Giorno 15 Dingboche - Lobuche

Da Dingboche a Dughla, 4620 metri, la via è in continua salita lungo un, quasi, altopiano che sembra un prato attraversato da carovane di yak e portatori, tutti verso il campo base. Cento metri più basso scorre il fiume dal letto larghissimo e su uno dei suoi lati prima che il corso d’acqua svolti a destra c’è Periche.

A Franta piace questo pezzo. L’aveva già attraversato tre anni fa quando era andato per la prima volta fino al campo base. Si allontana dal sentiero battuto e va fin sotto alle pendici che costeggiano l’altopiano opposte al fiume col risultato che lo aspetto a Duglha perche perde tempo a ritornare su suoi passi.

Da Duglha parte una ripida salita che porta al memoriale dedicato ai caduti durante i tentativi di scalare La Montagna Sacra. Ci fermiamo per qualche minuto più che altro per farmi rifiatare. In salita non vado forte.

Poi è dolce salita lungo il fiume e infine su e giù tra le rocce. Gli ultimi cento-cento cinquanta metri di salita, seppur non ripida, ne’ difficile, sono impegnativi perché mi manca l’aria e devo procedere lentamente e rifiatare.

Arriviamo a Lobuche, 4940 metri, e scopriamo che una mega caraffa di tè per circa 15 tazze costa poco paragonato ad altri villaggi. Ne ordiniamo una e ce la beviamo velocemente. Bere è uno dei modi migliori per prevenire e combattere problemi derivanti dall’altitudine. Fortunatamente fino ad ora non abbiamo nessun tipo di problema.

Sullo spiazzo davanti al villaggio c’è una spedizione accampata. Sono in preparazione per il campo base e poi per scalare l’Everest. A Lobuche c’è pure un albergo da venti dollari a notte. Noi ce la caviamo con un dollaro a testa.

Il pomeriggio andiamo a visitare La Piramide cento metri più in alto. SI tratta di un centro di ricerca creato, udite, udite, dagli italiani. Non ne sapevo nulla. Franta me l’aveva detto tre anni fa di ritorno dal suo viaggio e una guida sherpa me lo aveva ricordato a Monjo. Io, come probabilmente il 99.9% degli italiani, ne ignoravo l’esistenza. Non so di preciso che tipo di ricerche conducano lassù, a sentire la guida sherpa, nessuno lo sa, nemmeno i nepalesi. Lui criticava i centri di ricerca internazionali che praticamente fanno quello che vogliono lassù e con la loro semplice presenza inquinano in quanto l’ambiente himalayano non è lì per loro, lo disturbano. Allo stesso modo, però, era a favore considerando che portavano lavoro assumendo staff nepalese e fornivano della tecnologia come un ponte telefonico via satellite in caso di emergenza. Tutto sommato era favorevole a questi centri se regolati. Disse anche che basta pagare e si può fare quello che si vuole lassù, indicando l’amministrazione pubblica come colpevole di questo.
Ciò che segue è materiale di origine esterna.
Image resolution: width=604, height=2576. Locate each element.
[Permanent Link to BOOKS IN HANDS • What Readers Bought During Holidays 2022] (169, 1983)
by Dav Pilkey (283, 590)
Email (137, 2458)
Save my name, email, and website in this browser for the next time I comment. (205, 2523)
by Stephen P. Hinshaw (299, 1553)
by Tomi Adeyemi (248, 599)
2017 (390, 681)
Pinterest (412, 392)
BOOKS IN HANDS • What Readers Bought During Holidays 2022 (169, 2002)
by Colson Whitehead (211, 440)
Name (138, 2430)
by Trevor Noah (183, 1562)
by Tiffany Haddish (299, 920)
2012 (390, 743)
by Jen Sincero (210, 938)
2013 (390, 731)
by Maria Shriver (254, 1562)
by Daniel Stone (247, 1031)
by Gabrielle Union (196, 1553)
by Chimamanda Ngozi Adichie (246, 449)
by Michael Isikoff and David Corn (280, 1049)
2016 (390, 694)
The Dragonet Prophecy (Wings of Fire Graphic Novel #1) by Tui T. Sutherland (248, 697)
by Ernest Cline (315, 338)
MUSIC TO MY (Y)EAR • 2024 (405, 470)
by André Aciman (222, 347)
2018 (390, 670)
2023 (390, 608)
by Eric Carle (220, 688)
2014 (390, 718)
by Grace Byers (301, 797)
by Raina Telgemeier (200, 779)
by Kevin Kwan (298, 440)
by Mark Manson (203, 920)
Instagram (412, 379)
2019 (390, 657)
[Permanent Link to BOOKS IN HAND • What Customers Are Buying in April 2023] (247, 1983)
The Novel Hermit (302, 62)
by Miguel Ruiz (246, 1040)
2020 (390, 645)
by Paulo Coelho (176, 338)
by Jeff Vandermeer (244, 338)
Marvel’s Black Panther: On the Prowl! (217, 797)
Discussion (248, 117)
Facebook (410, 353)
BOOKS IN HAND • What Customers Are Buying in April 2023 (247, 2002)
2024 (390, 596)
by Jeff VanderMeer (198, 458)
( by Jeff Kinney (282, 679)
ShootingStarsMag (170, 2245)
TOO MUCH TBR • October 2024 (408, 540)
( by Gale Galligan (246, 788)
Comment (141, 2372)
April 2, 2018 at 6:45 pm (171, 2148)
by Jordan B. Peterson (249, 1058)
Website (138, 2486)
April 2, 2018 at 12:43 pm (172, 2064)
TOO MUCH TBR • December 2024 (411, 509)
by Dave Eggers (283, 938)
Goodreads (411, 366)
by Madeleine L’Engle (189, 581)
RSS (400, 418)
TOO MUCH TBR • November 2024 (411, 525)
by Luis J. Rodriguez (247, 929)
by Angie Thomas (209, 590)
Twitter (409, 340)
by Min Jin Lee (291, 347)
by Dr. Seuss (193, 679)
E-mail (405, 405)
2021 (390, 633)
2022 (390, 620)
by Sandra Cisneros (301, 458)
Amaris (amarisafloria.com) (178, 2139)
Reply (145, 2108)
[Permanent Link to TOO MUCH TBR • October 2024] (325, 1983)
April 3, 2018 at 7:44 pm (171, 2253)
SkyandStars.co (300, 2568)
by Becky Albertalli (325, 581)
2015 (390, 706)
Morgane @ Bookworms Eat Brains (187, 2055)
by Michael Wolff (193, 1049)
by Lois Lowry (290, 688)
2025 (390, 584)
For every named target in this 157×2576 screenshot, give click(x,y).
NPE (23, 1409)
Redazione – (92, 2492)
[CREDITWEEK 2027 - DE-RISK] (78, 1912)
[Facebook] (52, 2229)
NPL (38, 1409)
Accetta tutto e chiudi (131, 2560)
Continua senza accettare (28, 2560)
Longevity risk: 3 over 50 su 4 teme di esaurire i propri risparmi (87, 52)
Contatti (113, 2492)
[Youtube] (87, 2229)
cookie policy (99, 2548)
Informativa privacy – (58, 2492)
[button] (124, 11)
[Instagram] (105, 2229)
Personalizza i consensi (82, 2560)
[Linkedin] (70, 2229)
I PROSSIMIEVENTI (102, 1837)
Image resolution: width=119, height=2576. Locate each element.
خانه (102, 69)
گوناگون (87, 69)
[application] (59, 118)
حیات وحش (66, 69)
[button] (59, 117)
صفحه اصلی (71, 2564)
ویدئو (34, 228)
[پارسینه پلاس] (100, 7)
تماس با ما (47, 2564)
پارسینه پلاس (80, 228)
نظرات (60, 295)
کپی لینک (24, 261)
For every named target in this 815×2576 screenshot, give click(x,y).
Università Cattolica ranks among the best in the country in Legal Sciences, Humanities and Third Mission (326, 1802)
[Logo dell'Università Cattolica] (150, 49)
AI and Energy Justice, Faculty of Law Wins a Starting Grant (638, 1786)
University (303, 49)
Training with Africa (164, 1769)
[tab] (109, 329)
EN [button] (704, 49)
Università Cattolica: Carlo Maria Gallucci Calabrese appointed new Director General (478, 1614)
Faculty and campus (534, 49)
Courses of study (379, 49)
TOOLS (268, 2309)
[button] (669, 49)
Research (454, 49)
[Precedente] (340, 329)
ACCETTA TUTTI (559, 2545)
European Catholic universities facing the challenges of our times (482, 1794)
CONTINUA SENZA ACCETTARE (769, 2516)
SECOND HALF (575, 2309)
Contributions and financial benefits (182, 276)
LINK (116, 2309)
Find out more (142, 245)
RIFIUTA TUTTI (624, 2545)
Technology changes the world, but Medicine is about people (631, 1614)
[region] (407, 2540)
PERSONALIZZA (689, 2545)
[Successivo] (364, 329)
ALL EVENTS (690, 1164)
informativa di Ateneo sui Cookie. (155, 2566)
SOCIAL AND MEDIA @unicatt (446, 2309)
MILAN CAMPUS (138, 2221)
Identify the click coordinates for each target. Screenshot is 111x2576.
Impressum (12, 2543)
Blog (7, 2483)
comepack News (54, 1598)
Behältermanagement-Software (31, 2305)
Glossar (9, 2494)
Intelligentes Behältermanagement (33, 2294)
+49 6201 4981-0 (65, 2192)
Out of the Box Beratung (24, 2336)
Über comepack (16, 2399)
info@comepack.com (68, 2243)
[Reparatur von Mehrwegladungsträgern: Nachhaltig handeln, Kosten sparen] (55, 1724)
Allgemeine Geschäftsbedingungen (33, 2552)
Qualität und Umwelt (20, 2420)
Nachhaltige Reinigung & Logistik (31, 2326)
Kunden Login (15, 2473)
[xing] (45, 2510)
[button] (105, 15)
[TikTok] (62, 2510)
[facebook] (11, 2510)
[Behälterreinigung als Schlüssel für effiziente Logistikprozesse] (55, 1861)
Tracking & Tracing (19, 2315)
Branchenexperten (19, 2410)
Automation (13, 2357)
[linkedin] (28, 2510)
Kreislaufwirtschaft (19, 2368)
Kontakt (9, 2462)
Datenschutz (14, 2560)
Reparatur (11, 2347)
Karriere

Alla Piramide non c’erano ricercatori, e i nepalesi che lavorano lì non hanno potuto aiutarmi. Un po’ di orgoglio nazionale l’ho avuto quando ho visto il tricolore.

Alla sera, anziché una bottiglia di vino come piacerebbe a me, ci scoliamo un’altra super caraffa di tè. Non ho mal di testa. E pure Franta è a posto. Non sono a posto i danesi che sono saliti con noi, una ragazza belga, e due scandinavi. Ci vorrà tutta la notte perché gli passi il mal di testa.

Ci giunge voce che recentemente una donna americana è stata trasportata con l’elicottero prima a Periche poi a Kathamandu con una sorta di pneumonia a causa dell’altitudine. Era salita troppo presto. Un altro canadese invece era dovuto scendere e poi riprendere il suo percorso. Insomma, il mal d’alta quota è sempre in agguato.

Conclude la giornata una notizia fantastica: la Cina riaprirà il confine col Tibet in settimana. Tutto va come dove andare. Chiediamo a Mister Kul di posticipare il nostro viaggio di una settimana così ci potremo riposare a Kathmandu per qualche giorno. Tutto a posto.

Alla notte mi succede una cosa strana. Oltre ad alzarmi come al solito due o tre volte per andare in bagno, mi sveglio un paio di volte cercando il mio respiro. E’ come se dormendo avessi smesso di respirare. Invece è la mancanza di ossigeno che da l’impressione di soffocare per un istante. Anche a Franta succede la stessa cosa e mi ricorda che: “Andrea, non ti devi dimenticare di respirare.”

Ormai manca poco. E’ successo tutto di corsa. Siamo prossimi al campo base. Domani sarà la terza volta a 5000 e ci aspetta pure una lunga camminata per raggiungere il campo. Il traguardo è vicino!